Please filter the entries and return only the lines that include "green".

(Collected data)
========
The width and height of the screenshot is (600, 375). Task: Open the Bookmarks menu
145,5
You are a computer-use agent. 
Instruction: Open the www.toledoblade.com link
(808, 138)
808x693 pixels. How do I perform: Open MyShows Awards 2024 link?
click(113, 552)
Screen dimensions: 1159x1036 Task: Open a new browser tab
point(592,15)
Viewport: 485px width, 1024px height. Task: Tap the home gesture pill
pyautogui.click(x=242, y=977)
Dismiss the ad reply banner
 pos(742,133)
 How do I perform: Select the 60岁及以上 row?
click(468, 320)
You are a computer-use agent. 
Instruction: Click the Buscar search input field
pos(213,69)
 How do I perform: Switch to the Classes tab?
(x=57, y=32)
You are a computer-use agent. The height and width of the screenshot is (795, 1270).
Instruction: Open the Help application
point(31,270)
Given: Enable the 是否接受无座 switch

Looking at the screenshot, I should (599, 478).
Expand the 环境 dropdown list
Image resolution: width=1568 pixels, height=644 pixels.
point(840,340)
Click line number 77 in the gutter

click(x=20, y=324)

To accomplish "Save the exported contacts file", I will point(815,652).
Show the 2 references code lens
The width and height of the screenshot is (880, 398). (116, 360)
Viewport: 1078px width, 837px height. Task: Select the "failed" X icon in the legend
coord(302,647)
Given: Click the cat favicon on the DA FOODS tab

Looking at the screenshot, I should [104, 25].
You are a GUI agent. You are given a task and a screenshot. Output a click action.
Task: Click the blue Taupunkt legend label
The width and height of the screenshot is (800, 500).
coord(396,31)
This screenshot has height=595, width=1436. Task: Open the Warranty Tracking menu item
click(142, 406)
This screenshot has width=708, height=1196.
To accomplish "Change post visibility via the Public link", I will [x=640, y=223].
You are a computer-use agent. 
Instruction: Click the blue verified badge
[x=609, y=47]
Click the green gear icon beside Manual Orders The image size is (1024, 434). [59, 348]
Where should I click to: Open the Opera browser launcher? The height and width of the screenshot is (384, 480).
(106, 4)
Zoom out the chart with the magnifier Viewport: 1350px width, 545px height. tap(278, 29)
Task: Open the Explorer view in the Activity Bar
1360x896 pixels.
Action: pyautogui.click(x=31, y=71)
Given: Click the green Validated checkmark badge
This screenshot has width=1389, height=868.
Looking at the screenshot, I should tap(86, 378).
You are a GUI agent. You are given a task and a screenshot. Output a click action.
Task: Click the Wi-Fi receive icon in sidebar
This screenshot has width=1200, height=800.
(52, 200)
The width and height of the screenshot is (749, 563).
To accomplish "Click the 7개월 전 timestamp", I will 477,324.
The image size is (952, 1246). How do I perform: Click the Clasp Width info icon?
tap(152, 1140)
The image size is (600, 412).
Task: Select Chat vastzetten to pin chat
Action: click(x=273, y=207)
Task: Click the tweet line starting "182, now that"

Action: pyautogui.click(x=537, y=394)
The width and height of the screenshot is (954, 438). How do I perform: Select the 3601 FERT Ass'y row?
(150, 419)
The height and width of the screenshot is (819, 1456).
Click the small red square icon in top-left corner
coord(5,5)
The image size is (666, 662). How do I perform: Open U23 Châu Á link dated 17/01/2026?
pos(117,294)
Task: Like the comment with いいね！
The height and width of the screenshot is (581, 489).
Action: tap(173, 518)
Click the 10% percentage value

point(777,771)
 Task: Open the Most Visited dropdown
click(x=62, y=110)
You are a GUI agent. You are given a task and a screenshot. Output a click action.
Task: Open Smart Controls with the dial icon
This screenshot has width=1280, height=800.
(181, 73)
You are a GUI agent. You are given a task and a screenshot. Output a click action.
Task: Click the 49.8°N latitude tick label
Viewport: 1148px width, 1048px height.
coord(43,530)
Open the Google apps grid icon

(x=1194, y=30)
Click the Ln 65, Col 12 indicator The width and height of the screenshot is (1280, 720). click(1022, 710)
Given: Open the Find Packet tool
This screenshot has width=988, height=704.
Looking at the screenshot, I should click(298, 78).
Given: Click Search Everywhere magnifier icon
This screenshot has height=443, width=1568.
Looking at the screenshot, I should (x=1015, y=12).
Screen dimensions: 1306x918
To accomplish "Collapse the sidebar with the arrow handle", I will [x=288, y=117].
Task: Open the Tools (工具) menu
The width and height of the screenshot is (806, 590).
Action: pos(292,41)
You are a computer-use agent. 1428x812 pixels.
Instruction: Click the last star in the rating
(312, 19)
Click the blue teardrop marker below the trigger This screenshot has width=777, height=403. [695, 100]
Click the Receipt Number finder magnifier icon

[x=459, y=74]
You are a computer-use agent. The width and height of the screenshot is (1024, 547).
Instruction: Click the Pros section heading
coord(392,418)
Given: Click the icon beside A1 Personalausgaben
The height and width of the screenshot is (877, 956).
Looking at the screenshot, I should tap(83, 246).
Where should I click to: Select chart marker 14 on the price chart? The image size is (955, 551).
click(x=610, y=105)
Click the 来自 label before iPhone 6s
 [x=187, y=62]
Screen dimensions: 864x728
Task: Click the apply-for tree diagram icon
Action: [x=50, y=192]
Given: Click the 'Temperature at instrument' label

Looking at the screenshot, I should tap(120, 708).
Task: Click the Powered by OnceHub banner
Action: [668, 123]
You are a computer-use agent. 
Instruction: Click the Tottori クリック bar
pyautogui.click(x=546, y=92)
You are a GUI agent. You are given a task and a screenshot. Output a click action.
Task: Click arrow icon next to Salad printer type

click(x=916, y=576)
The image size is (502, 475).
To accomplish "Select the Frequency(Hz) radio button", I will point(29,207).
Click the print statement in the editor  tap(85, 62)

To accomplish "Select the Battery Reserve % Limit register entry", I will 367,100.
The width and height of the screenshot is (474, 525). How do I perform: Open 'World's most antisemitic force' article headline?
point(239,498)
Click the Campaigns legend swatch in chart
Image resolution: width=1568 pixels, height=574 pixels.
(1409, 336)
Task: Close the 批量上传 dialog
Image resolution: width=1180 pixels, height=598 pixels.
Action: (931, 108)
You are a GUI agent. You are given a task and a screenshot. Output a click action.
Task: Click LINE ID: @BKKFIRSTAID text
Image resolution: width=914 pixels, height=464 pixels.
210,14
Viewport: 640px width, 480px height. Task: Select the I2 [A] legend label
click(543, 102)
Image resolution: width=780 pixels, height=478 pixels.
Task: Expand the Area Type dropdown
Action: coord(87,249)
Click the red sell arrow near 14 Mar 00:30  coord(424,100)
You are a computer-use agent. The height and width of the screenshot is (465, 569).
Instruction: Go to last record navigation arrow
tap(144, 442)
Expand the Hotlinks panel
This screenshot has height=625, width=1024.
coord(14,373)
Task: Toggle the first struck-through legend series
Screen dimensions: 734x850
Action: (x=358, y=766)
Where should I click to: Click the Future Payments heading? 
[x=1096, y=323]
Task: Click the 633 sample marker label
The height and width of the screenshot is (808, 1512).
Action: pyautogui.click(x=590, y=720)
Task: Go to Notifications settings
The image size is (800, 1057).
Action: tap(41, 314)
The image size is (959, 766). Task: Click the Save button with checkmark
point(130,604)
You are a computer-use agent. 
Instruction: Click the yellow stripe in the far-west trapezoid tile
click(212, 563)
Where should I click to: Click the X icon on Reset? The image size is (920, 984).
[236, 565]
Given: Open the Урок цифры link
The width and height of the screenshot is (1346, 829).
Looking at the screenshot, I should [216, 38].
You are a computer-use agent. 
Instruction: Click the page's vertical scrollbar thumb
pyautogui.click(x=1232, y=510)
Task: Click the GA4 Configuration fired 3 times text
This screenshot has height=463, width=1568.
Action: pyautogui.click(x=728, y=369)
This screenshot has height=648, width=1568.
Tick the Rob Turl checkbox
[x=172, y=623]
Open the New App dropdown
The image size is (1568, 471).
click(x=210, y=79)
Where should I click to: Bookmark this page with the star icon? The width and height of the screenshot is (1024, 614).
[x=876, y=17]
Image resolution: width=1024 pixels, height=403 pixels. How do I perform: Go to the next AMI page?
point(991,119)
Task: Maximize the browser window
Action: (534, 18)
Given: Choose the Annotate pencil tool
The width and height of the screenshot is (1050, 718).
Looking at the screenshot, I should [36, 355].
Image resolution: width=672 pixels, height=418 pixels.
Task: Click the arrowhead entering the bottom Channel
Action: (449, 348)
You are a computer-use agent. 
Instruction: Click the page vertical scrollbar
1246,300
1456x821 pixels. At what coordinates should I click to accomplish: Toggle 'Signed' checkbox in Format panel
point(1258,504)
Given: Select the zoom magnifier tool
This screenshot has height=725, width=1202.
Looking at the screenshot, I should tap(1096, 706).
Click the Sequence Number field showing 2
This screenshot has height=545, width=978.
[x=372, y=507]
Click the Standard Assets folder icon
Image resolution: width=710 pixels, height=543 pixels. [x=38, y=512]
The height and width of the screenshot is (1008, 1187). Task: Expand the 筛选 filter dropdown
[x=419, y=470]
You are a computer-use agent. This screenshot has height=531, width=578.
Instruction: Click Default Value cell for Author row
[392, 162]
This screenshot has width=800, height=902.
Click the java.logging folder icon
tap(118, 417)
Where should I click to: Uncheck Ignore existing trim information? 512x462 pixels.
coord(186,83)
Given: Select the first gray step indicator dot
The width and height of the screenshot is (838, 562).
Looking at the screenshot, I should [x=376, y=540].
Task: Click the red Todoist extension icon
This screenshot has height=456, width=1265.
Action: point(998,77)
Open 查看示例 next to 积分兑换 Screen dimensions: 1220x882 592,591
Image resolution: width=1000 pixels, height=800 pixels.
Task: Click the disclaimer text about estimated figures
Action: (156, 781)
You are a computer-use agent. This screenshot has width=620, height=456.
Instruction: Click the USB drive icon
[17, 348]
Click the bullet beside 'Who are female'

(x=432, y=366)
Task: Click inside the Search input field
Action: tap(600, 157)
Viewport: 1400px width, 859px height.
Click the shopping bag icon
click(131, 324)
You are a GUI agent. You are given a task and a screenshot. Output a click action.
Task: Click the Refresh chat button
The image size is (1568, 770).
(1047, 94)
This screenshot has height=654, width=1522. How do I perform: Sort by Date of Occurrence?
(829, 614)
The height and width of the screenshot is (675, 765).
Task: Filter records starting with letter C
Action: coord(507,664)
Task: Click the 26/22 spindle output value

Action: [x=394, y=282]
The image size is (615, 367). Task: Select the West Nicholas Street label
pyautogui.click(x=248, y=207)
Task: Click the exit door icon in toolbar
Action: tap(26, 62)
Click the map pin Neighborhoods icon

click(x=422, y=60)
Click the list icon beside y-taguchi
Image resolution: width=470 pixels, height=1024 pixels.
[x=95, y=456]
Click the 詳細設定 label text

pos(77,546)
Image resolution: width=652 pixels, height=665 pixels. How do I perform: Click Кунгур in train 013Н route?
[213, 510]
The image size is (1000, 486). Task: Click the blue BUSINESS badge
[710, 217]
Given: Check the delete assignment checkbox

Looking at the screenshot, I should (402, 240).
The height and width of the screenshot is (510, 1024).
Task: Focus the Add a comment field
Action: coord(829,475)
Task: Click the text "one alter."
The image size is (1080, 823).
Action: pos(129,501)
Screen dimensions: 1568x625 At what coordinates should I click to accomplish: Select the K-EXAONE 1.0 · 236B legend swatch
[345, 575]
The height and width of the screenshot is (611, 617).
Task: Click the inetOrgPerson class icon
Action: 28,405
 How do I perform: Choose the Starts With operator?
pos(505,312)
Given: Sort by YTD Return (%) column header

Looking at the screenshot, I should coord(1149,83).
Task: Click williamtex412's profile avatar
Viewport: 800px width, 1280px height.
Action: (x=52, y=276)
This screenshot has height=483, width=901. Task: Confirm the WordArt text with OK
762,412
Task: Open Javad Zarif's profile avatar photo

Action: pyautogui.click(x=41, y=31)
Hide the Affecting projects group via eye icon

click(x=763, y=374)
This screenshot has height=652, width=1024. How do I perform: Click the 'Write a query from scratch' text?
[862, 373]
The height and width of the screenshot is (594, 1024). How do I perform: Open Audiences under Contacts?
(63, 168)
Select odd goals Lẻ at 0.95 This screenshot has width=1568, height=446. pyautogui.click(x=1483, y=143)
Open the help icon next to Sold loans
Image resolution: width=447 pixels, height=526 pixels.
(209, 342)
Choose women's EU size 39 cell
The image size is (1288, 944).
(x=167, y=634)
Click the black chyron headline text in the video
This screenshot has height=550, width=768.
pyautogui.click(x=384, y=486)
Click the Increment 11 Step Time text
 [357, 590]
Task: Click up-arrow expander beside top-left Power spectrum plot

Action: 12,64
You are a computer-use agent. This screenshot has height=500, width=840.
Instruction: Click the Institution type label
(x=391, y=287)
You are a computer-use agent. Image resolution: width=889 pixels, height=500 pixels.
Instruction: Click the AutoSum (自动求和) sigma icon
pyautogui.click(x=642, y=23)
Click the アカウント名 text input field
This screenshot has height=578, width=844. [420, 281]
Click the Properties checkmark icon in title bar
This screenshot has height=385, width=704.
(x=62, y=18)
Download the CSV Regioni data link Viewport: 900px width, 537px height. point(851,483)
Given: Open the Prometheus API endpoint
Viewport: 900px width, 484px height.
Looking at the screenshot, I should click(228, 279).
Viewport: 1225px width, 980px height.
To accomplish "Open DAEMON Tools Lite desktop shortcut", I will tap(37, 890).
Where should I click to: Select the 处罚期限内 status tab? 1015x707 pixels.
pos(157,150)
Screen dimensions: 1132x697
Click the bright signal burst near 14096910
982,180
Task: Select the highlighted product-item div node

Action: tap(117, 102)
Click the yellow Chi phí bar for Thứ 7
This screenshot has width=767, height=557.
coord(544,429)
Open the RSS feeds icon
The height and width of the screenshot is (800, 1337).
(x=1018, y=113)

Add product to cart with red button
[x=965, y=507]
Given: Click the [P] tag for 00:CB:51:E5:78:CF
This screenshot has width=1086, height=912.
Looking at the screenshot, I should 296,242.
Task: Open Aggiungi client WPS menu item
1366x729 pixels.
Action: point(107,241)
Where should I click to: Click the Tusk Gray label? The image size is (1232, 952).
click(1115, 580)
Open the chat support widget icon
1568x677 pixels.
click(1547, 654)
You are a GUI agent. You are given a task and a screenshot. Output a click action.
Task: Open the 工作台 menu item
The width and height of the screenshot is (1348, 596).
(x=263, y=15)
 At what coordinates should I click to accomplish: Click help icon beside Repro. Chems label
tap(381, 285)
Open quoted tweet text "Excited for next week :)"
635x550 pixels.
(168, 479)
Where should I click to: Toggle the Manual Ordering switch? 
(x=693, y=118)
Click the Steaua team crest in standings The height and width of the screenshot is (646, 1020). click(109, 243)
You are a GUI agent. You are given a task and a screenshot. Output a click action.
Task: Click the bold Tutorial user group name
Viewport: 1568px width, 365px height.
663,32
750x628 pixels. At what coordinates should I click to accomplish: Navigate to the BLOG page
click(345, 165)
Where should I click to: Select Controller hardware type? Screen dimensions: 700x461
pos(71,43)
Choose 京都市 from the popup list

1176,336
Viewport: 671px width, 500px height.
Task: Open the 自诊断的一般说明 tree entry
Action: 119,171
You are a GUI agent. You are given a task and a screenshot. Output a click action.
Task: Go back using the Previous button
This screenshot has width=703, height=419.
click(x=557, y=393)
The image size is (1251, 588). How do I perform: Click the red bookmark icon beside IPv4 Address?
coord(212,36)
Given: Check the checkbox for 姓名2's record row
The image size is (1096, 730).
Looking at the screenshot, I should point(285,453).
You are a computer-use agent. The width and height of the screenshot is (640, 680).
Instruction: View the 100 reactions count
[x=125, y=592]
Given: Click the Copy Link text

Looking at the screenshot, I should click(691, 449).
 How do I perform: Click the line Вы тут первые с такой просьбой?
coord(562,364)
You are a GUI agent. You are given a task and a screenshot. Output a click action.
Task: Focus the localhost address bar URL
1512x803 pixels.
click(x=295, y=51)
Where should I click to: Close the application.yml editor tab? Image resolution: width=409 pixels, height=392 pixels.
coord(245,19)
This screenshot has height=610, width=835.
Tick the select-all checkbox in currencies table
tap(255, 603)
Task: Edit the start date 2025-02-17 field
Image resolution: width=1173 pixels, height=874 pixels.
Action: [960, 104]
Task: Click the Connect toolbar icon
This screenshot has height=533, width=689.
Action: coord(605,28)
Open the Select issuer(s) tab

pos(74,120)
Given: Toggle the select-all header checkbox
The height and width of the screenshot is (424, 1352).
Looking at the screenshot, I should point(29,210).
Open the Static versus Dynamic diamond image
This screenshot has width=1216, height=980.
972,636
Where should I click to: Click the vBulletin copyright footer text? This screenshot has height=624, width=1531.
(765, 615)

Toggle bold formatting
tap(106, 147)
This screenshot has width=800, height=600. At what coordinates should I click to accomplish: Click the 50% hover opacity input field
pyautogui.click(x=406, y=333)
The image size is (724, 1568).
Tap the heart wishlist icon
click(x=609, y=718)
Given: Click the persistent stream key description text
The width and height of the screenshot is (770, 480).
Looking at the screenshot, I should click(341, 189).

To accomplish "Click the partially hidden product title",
========
Reply –
Click the green gear icon beside Manual Orders The image size is (1024, 434). [59, 348]
Given: Click the green Validated checkmark badge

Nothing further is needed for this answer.